- What to produce: Render the lines of the listing from the line with "Task: Tap the battery level indicator" through the end of the listing as a numbered list. Omit the blank lines and the pictures.

- Element and text position data:
--- BEGIN ---

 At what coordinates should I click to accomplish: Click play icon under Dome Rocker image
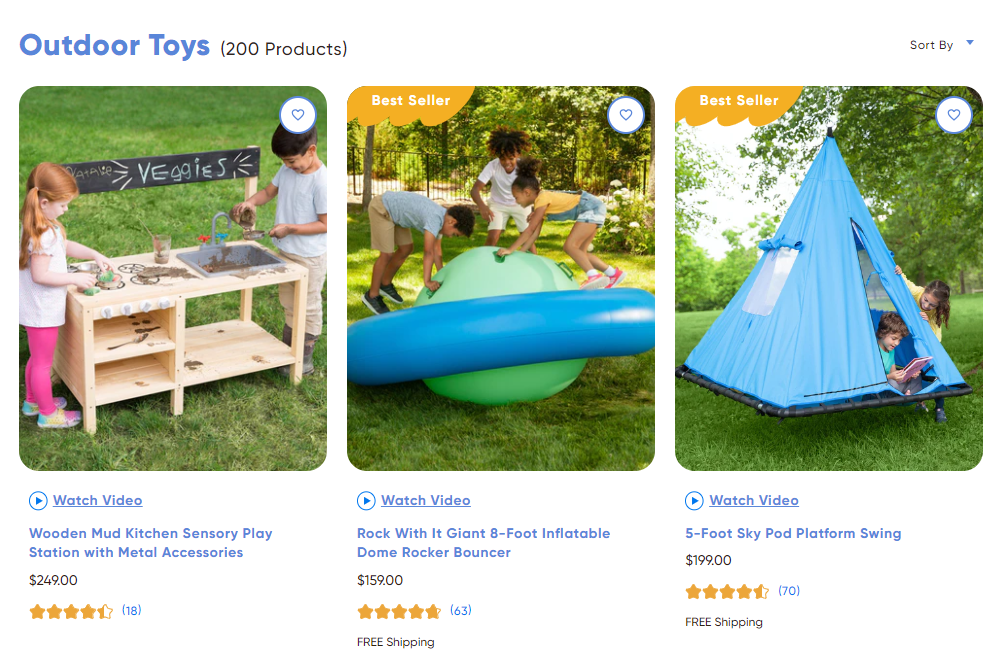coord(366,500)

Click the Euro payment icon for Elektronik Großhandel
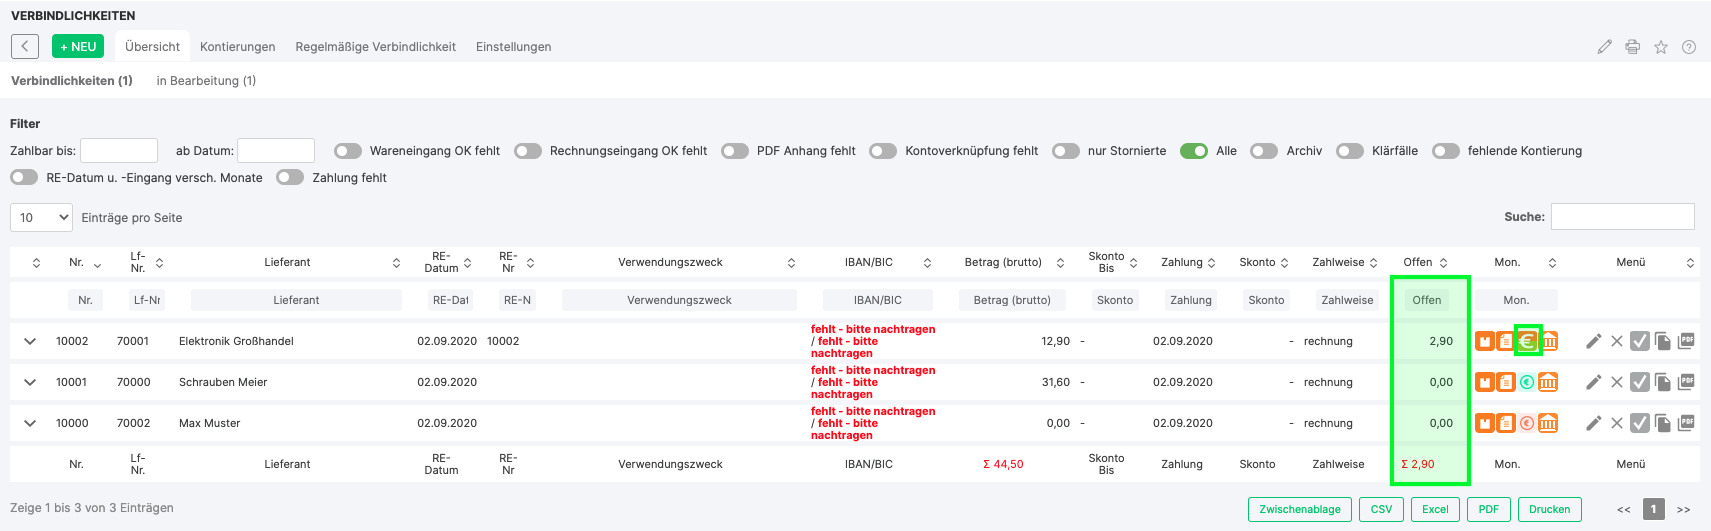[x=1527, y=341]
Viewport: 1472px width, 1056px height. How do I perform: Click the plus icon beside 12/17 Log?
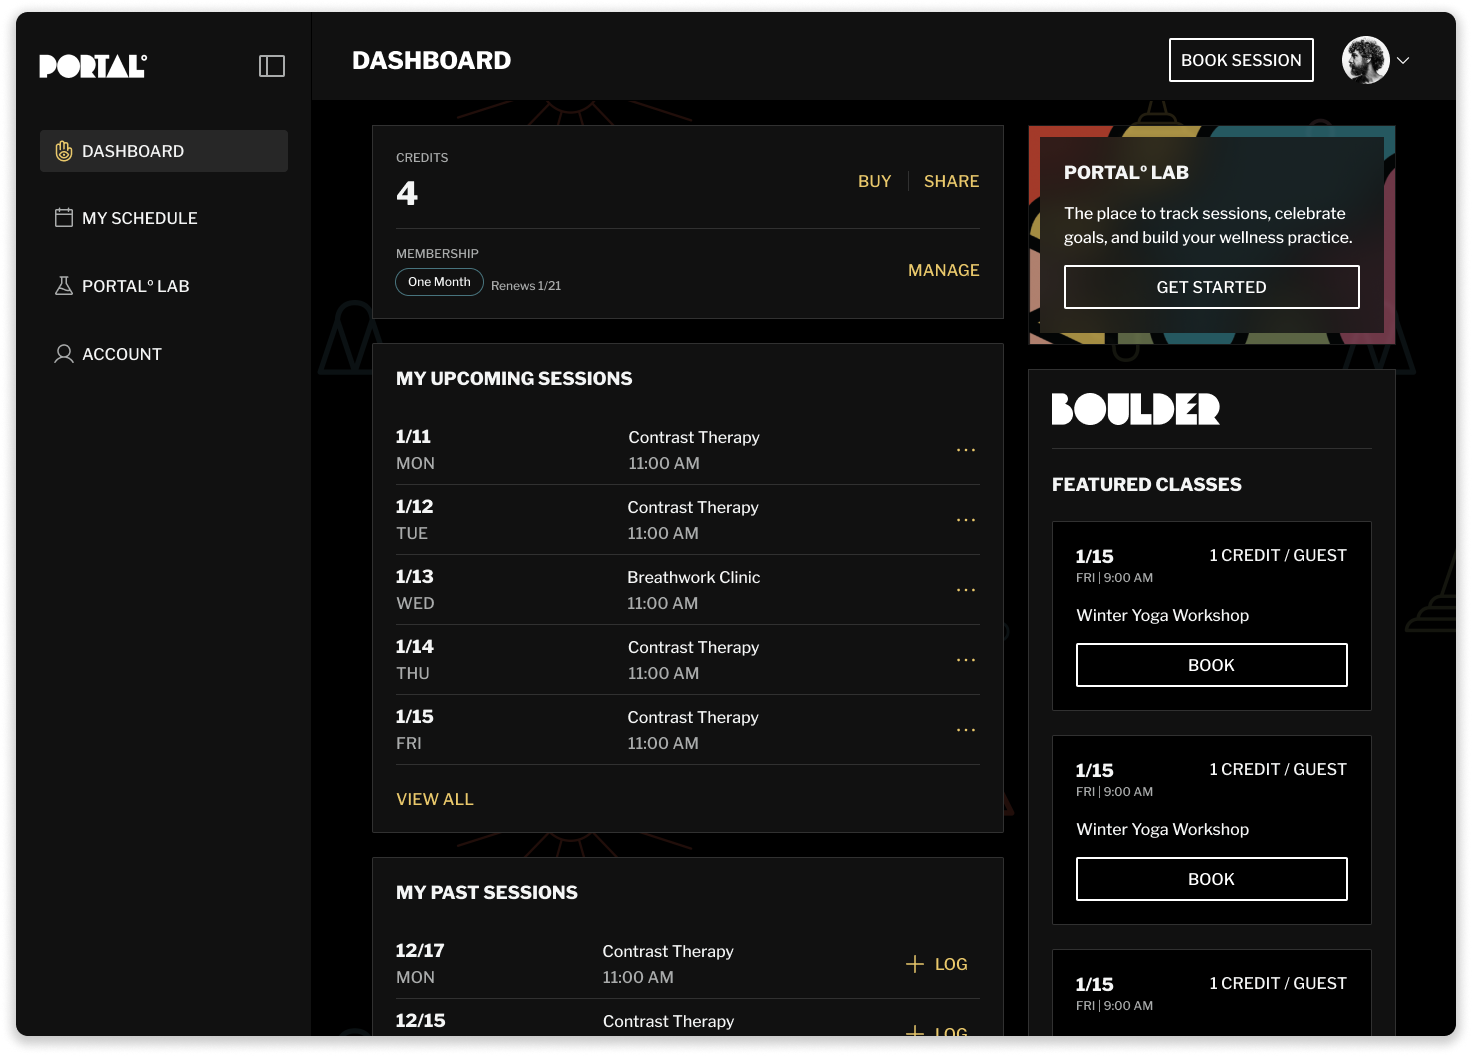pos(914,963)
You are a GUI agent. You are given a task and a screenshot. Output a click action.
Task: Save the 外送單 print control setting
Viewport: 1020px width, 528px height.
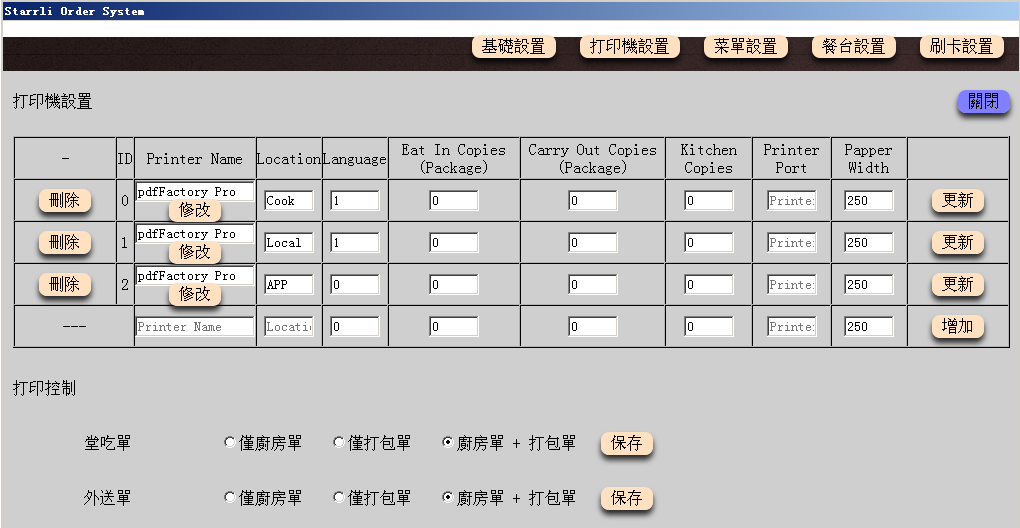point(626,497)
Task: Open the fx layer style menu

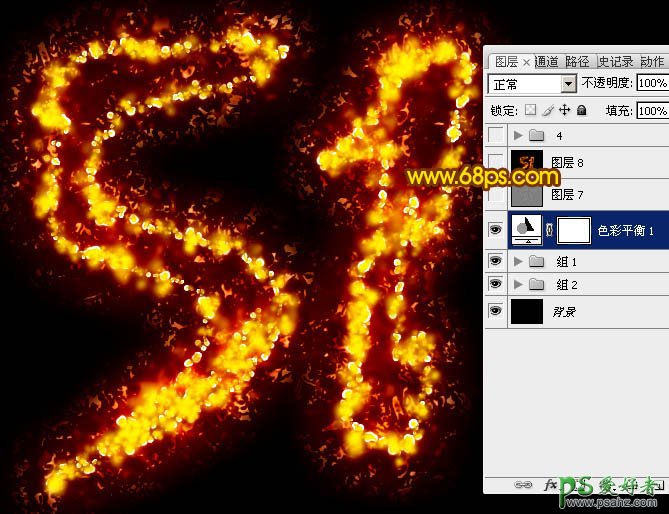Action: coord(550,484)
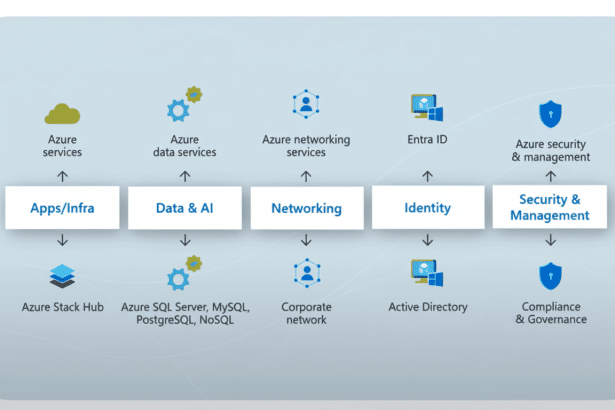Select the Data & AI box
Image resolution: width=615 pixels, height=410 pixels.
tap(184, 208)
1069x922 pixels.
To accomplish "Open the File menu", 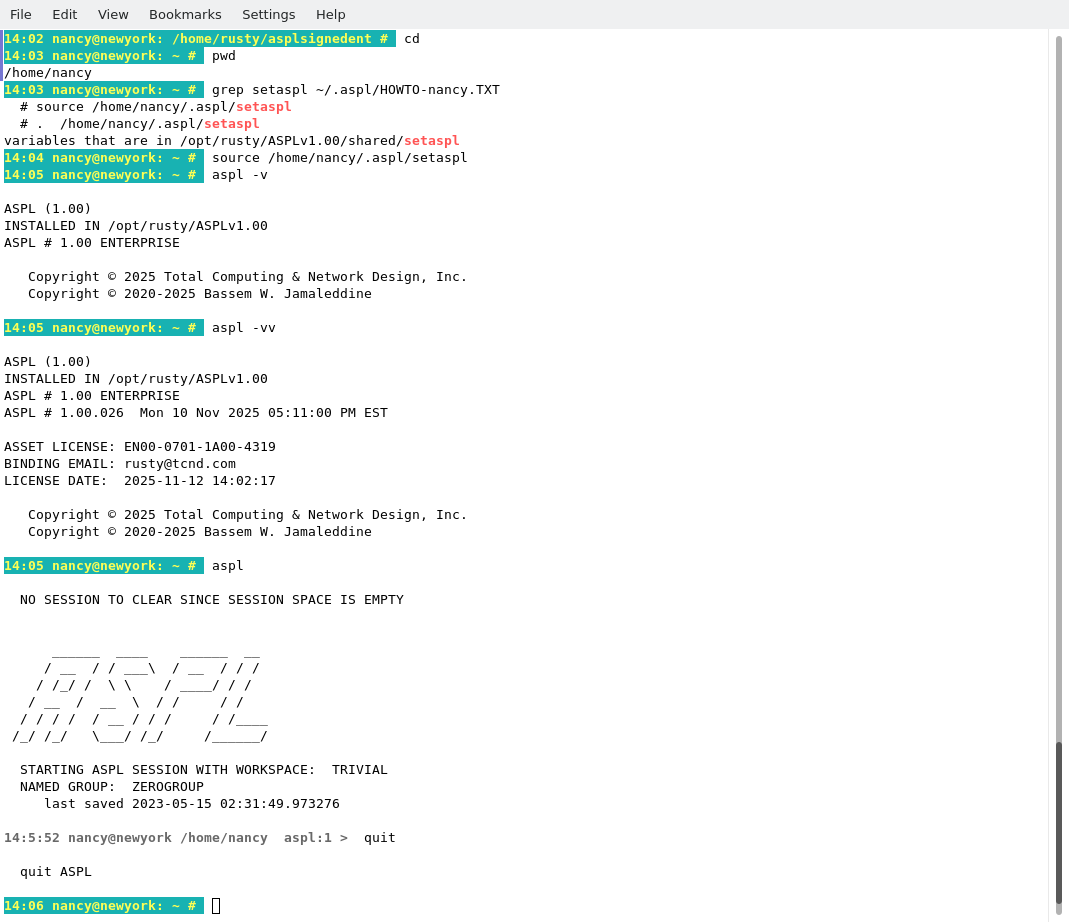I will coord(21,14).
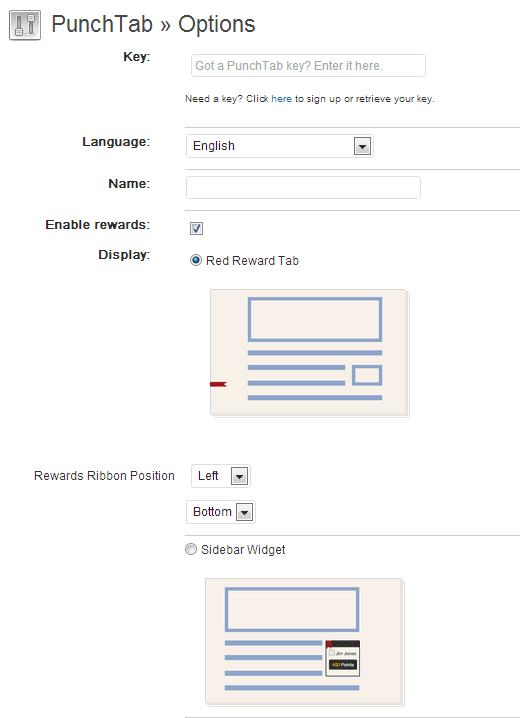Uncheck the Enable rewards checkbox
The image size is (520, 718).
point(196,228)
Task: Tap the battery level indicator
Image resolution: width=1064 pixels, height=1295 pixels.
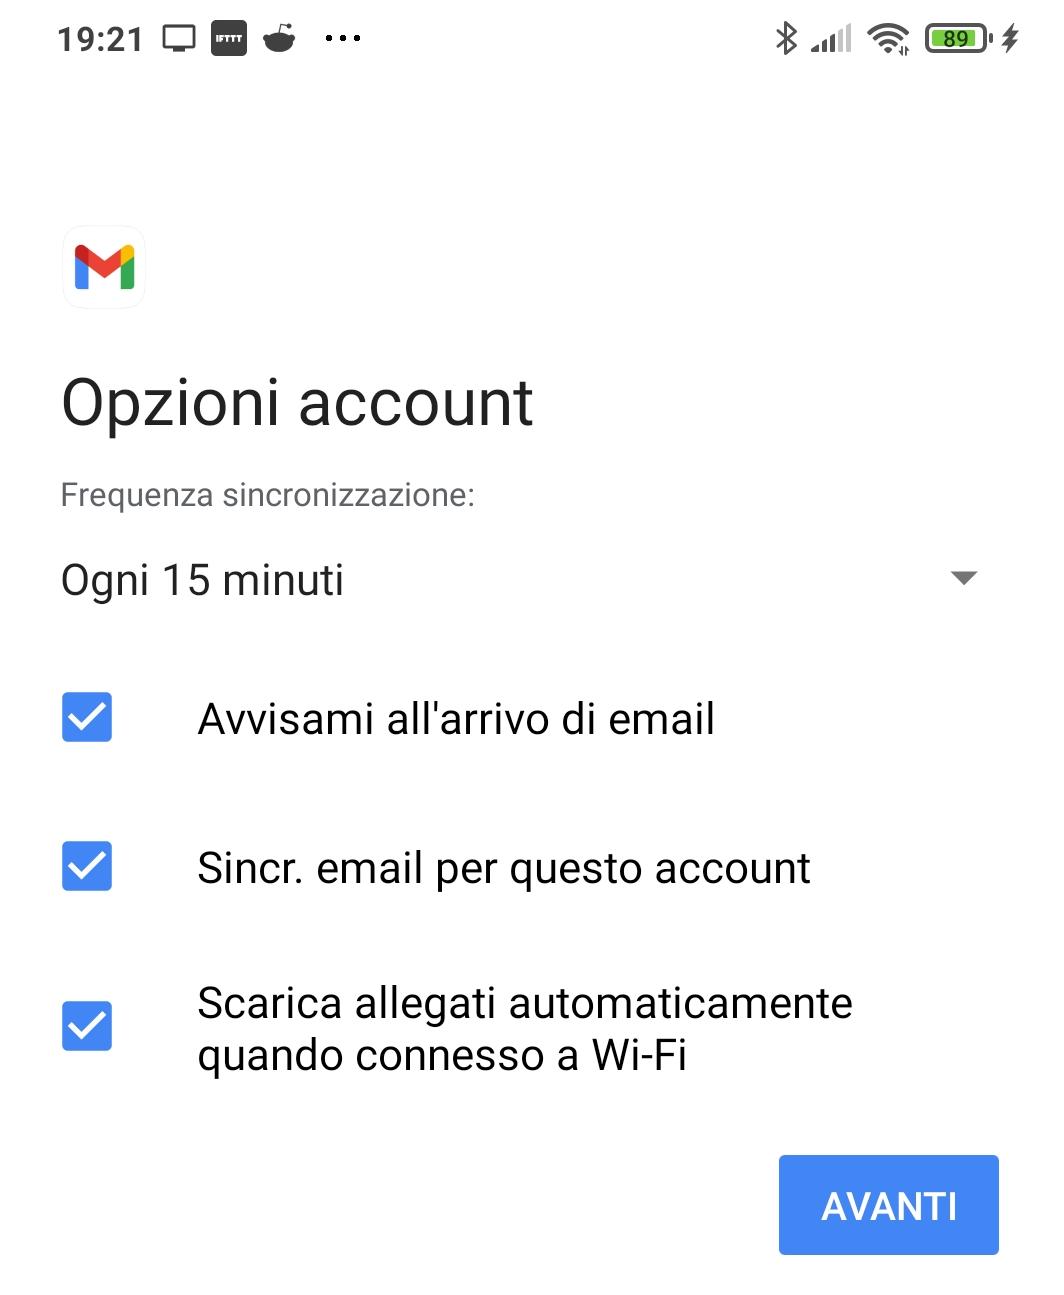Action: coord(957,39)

--- END ---

- Finished exercise:
1. Task: Tap the battery level indicator
2. Image resolution: width=1064 pixels, height=1295 pixels.
3. Action: coord(957,39)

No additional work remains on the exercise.